Desiateryk O. Structure of variants of semigroups

Study of the structure of variants of semigroups and their groups of automorphisms is an important task of the abstract theory of semigroups. Lyapin began to study the properties, further such semigroups have been studied by various authors, in particular Chase, Rees, Hickey, Lawson, Gutik, Zhuchok and others. The dissertation is devoted to study of structure of variants of matrix Rees semigroups, commutative bands with zero, semilattices, Brandt semigroups and finite power set automorphism groups, lattices of subspaces, and lattices of finite partitions of a finite set. The main novelty of the dissertation is proving the criterion of isomorphism of variants of a commutative band with zero, establishing the criterion of isomorphic of variants of lattices of partitions of a countable set. For the first time was proved a pairwise isomorphism of all regular variants of the Rice matrix semigroup M0(G; n, m; P), and obtained criterion of regularity of the variant of the Rees semigroup and the isomorphism criterion of variants of the matrix Rees matrix semigroup over a trivial group with zero.
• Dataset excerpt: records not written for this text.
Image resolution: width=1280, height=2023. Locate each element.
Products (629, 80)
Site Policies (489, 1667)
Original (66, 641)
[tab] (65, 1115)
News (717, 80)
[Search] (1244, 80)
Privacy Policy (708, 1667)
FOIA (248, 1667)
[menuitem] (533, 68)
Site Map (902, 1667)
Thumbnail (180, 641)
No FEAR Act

It is also important that it is proved that Brandt’s finite semigroup is not a variant of any semigroup. Also, for the first time were investigated the automorphisms groups of the variants of a power set of a finite set, it is proved that this group of automorphisms is isomorphic to wreaths product of two symmetrical groups of pransformation, the first of which acts on subsets. Also groups of automorphisms of variants of lattice subspaces n-dimensional vector space over the field Fq were studied, it is isomorphic to the generalized wreath product, the first multiplier of it is the wreath product of groups of automorphisms of lattices of subspaces and the second is determined by some set of symmetric groups. Also groups of automorphisms of the lattice variant partition of a finite set were studied.